The prime minister had said people could now take unlimited exercise outside of the home and meet one other person socially, so long as the reunion took place outside and a two-metre distance was observed, and that those employed in manual industries where it had not been possible to work from home would be allowed to return so long as their workplaces were made “Covid secure”.
Otherwise, the existing working from home order would remain in place.
He also introduced a less-than-snappy new mantra, “Stay alert to control the virus and save lives”, said the UK was dropping its Covid warning level from tier 4 to tier 3, announced incoming airport quarantine rules, that fines would be increased for those who violated lockdown conditions and that primary school children might be able to return to the classroom from 1 June, all being well.
Cafe and restaurants would remain closed, he added, on a less positive note, and public transport should still be avoided to stop the spread.
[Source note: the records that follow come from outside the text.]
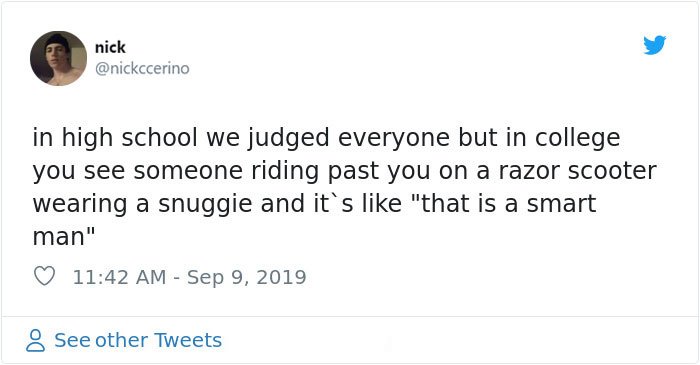The width and height of the screenshot is (700, 365).
Task: Click the word smart in the quote
Action: pos(561,204)
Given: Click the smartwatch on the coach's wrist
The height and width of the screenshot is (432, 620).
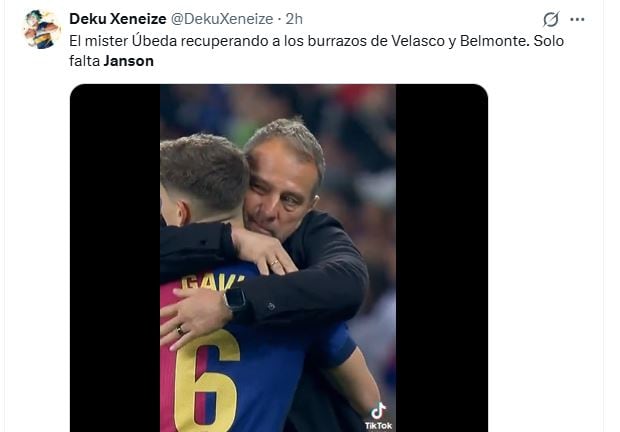Looking at the screenshot, I should point(234,298).
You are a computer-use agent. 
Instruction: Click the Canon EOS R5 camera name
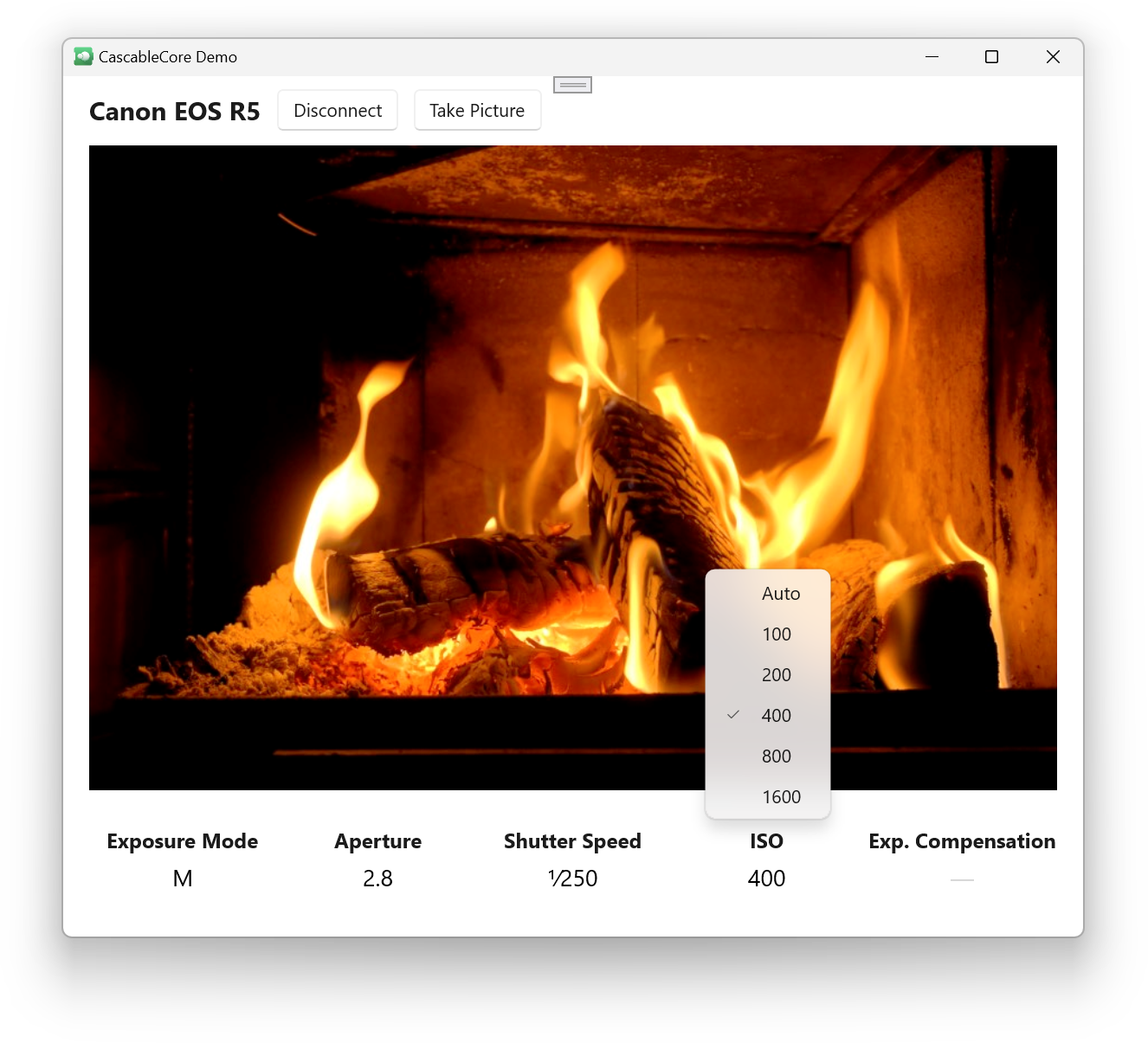coord(175,112)
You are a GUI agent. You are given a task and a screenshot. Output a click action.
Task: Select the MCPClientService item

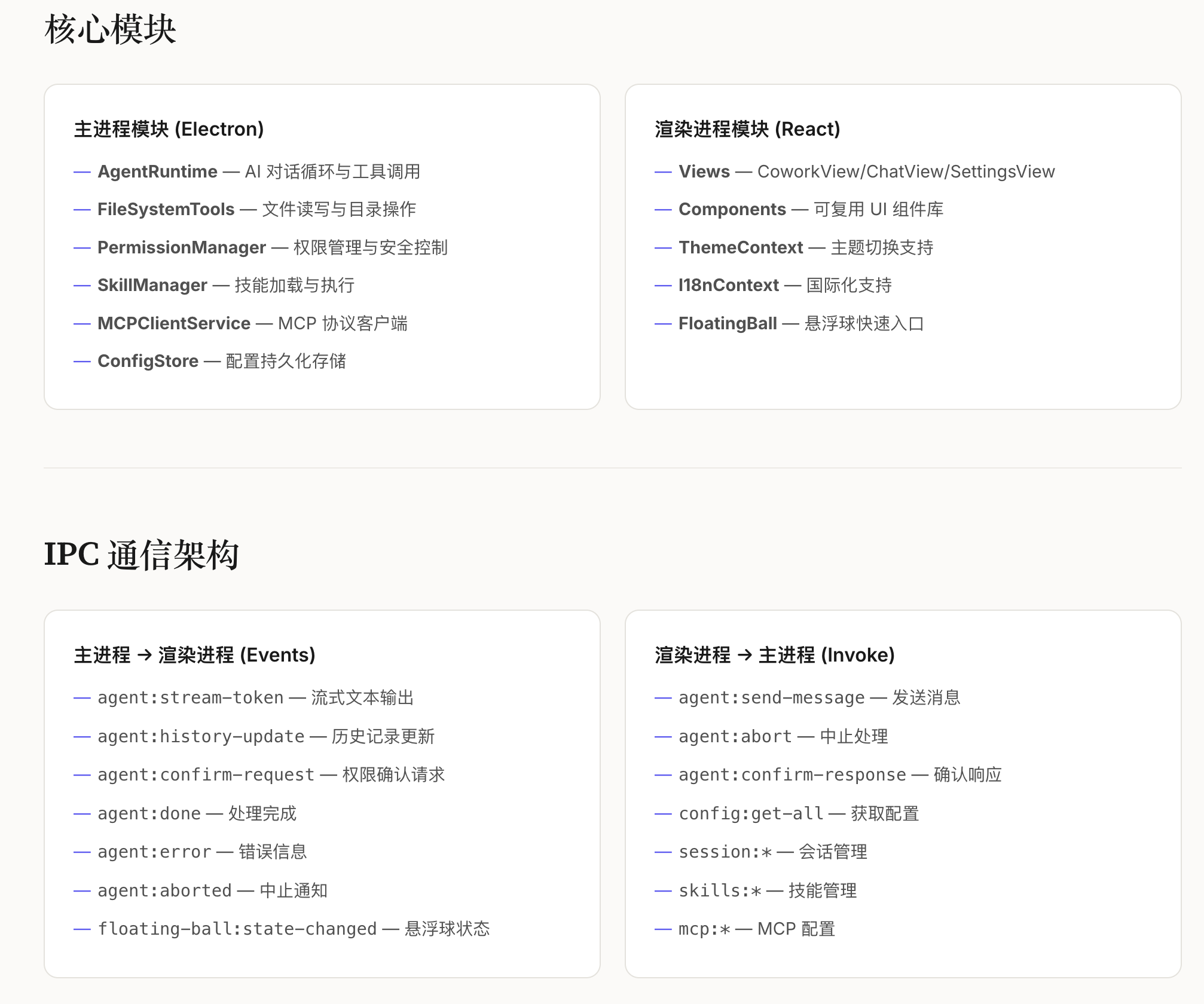click(x=173, y=323)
Commenting on the newly-emerged photograph, which appears to show Mr Johnson and his staff flouting their own guidance, human rights barrister Adam Wagner, who examines coronavirus regulations and interprets them on Twitter for the public, said in his opinion it was “doubtful [the gathering] was against the law” but that it may have well have contradicted the guidance of the time.
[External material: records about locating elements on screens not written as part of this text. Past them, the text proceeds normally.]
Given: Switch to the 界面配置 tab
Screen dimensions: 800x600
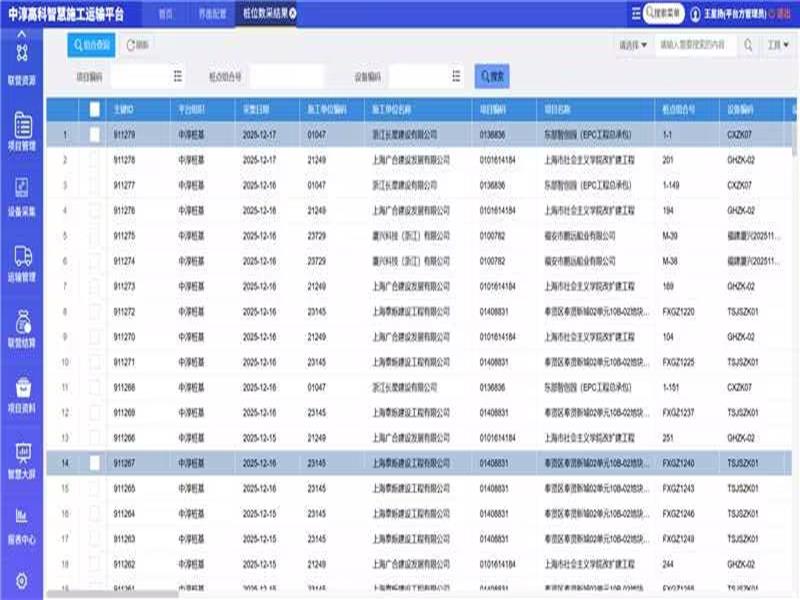Looking at the screenshot, I should (x=210, y=14).
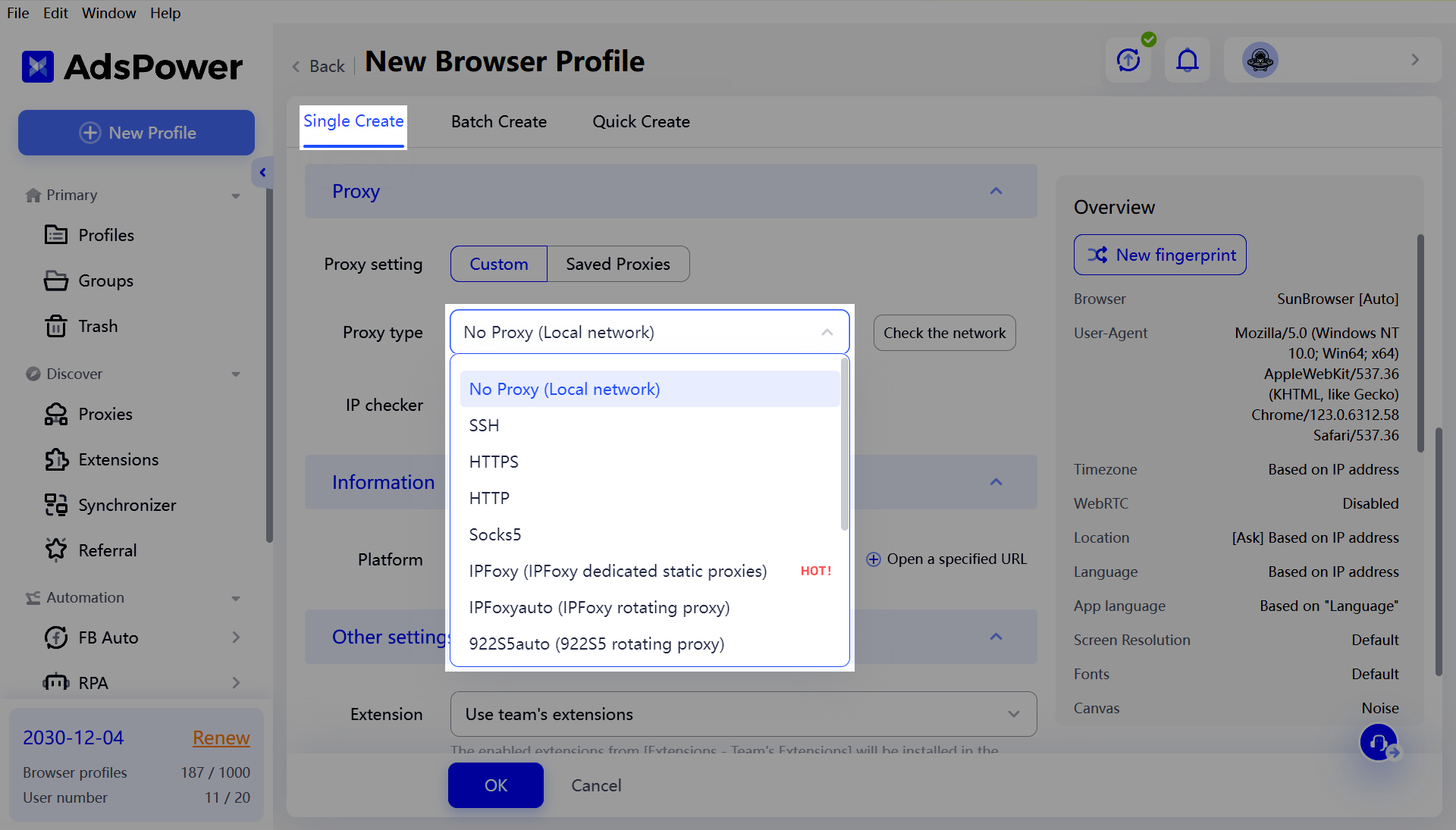Select SSH from proxy type dropdown
The image size is (1456, 830).
click(x=485, y=425)
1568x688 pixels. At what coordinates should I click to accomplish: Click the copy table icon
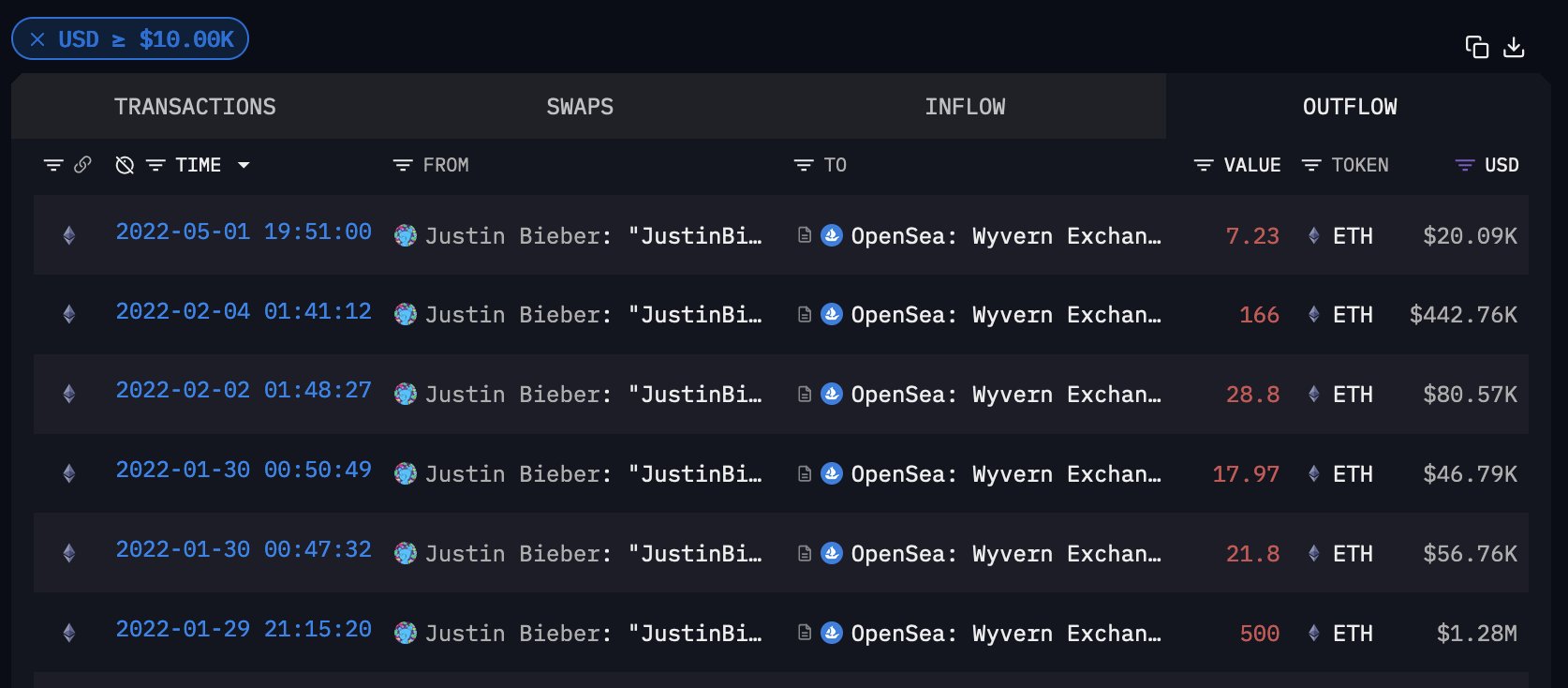pyautogui.click(x=1478, y=46)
Mr Wagner added that regulations in place last May stated “you couldn’t be outside the place you were living without a reasonable excuse” but that working would be such a reason and that there was “no way of knowing from a pic that they weren’t working”.
Speaking on BBC Breakfast on Monday morning, deputy prime minister Dominic Raab muddied the waters somewhat when he attempted to contextualise the gathering by saying that the garden in question was regularly “used for work meetings” but remarked: “Sometimes they’ll have a drink after a long day or a long week.”
Whether the occasion caught on camera was a meeting, as the Downing Street spokesperson suggested, or “a drink after a long day” currently remains ambiguous.
That is now a matter for senior civil servant Sue Gray to consider after she was appointed to investigate the apparent spate of rule-breaking Westminster bashes last year in place of Cabinet secretary Simon Case, who was removed from the probe after it was revealed he had known about a festive quiz held within his own department.